DIAPSALMATA: REVIEWS OF WHATEVER
Waylon Jennings / Cedartown, Georgia / 1971, RCA
The classic legend of Waylon Jennings is that he was restrained by Nashville throughout the ’60s until he demanded artistic freedom, invented the Outlaw movement, and then made a run of some of the most timeless country music throughout the ’70s until too much cocaine brought him down. Good story, but not much of the truth.
Waylon is Waylon — and not even Chet Atkins’ iron fist could ever convert him into a Nashville assembly line artist. This is a record cut just before the Outlaw transition and the whole things got a hard hitting, funky groove that’s pure Waylon and nowhere close to the rest of Music City’s concurrent releases. Four tracks feature huge Nashville orchestras, but they’re down with murderous tension as oppossed to schmaltzy splash. “Big D” and “It’s All Over Now” (not the Bobby Womack rock & roll classic Hoss already cut on his debut, but a new cut written by his new wife, Jessi Colter) show Nashville’s finest (the Superpickers!) throwing down over upbeat numbers, which is always a pleasure. Waylon’s voice is in fine form throughout (singers from this era had this uncanny ability to be able to sing. Their voices were like conversations with characters you constantly wanted to chat with.)

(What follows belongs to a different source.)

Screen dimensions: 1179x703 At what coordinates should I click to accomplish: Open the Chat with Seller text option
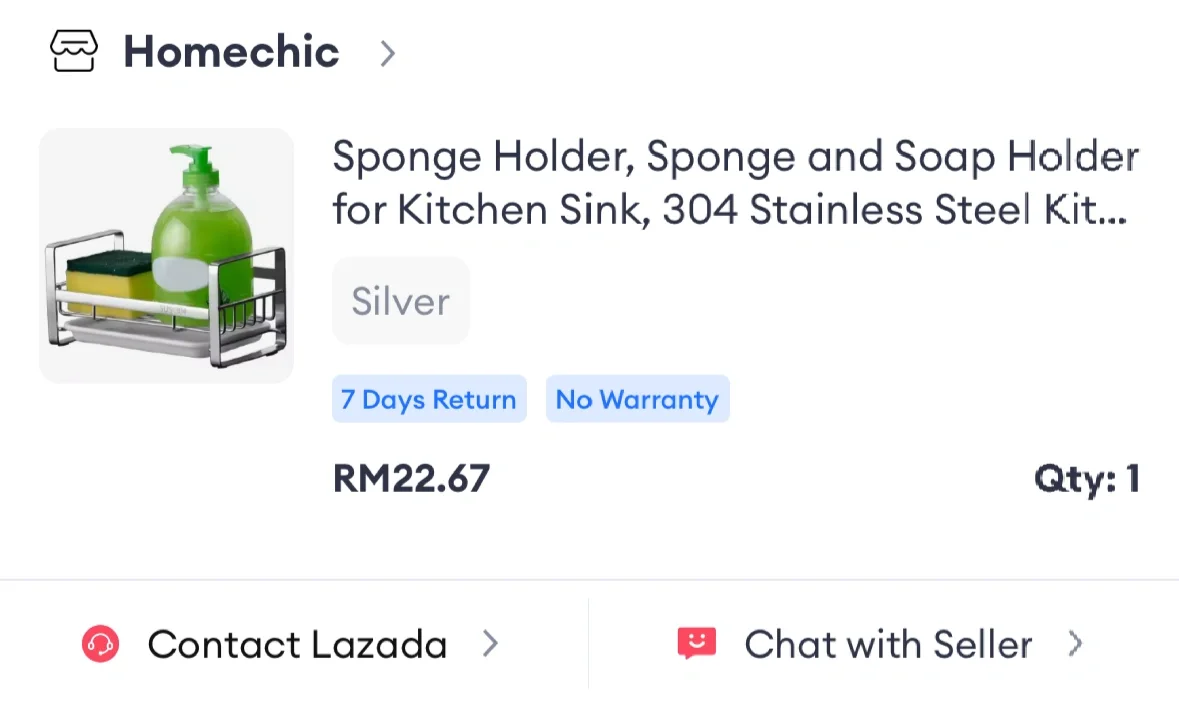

The truth of Waylon’s pre-Outlaw records is for the most part the roots of all his huge statements are there (Honky Tonk Heroes, This Time, Ramblin’ Man, Dreaming My Dreams, Live!, Ol’ Waylon, I’ve Always Been Crazy), but with the HollywoodOutlaw salespitch completely absent. There’s schlocky Nashville pop, no doubt, but he never moved beyond intense sentimentality and camp throughout his entire career. He was an entertainer. This is some of the finest music I’d ever like to hear. (I would say he and Jessi’s cover of “Bridge Over Troubled Water” could have been passed up.)

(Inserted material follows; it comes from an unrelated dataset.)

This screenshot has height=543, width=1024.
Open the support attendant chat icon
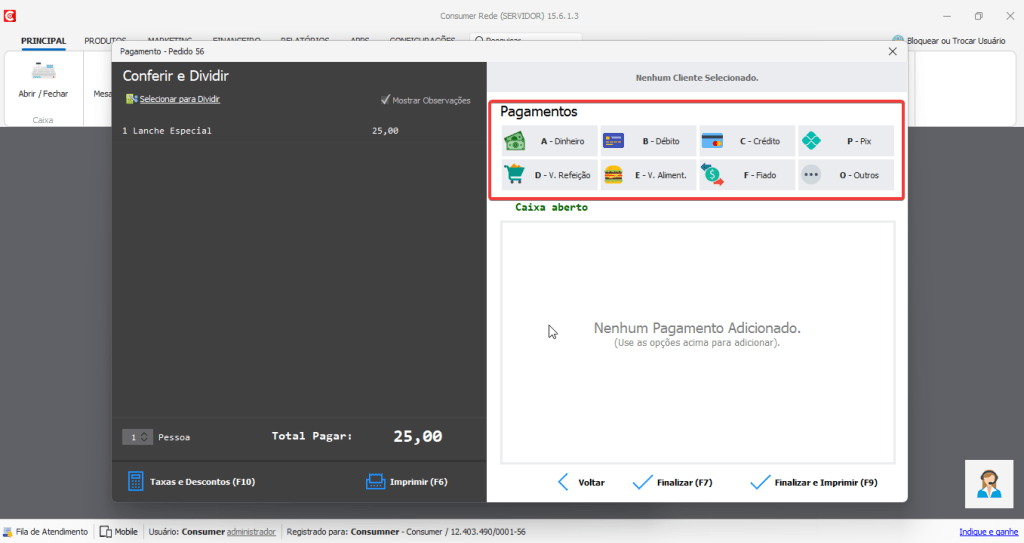pos(988,483)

Ornette Coleman & Prime Time / Opening the Caravan of Dreams / 1985, Caravan of Dreams Productions
Here’s Ornette and his freefunk compatriots inaugrating a jazz hall in Fort Worth, TX. Opening the Caravan of Dreams could probably be read other ways, but I’m sure it’s all on the level. “Harmolodic Bebop” is an annihilating primer in the terms employed, none of the funk found round here. But dig in and damn it (wouldn’t the eye of a hurricane be pretty and full of harmony as well?) For the most part they’re laying down simple funky grooves with those harmomelodiddies flying up and down all over the place and shapes shift, images run by, holes are found and jumped into, then you’ve gotta climb out, and the whole time if you fall or rise you know you’re rising higher. Ornette was born in Texas, you know? Added to the list of thinks I’d like to personally thank him for.
FREDDIE MERCURY / Mr. Bad Guy / 1985, CBS
Queen were a goddamn band, dude! None of this infighting, can-the-guitarist-and-hire-his-best-friend, lead-singer-solo-career-fronting, dying-drummer, shit syndrome (I guess ’till this Paul Rodgers stuff). The point being, Freddie Mercury never ditched his bandmates to pursue what could have surely been a totally warped, flamboyant, dominant, and crazy run at egocentered, superstar, megalomania. But Queen where a band. None of that bullshit necessary.
Mr. Bad Guy sounds like Freddie did it in his basement on some 1985 synthesizer and made up the names of the other guys. (I like that vision, for if true, Freddie Mercury could shred guitar as hard as Brian May…but I bet he’s actually got players on here.) If Casio keyboards and drum machines sold at Radio Shack in the ’80s were the industry standard for tone, this would be it. That being said, the scope of the music is simply magnificent, bizarre, and constantly entertaining.
“Let’s Turn It On” is some sort of warped dance number intended to precisely that: turn on the party. “Foolin’ Around” is Grade A+, mid ’80s dance-synth pop. Mercury’s melodies and chord progressions are over-the-top and elegant. It grooves like a mofo, too, replete with an insanely shredding, harmonized keyboard and guitar solo. Somewhere on Side B, after a song called “Man Made Paradise,” he descends into a piano and voice meditation in overtracking, vocal chambers, and crazyhigh operatic falsetto. Some hip-hop producer should run out NOW and snag the sample of the main groove from the title track, “Mr. Bad Guy,” a huge menacing piece of two note synthesizer and computerZepfunkdrums. By the end of the songs he’s chased rainbows in the sky, tripped on ecsctasy, become president, runied people’s lives, and spread his wings to fly away. That’s all in there: I swear.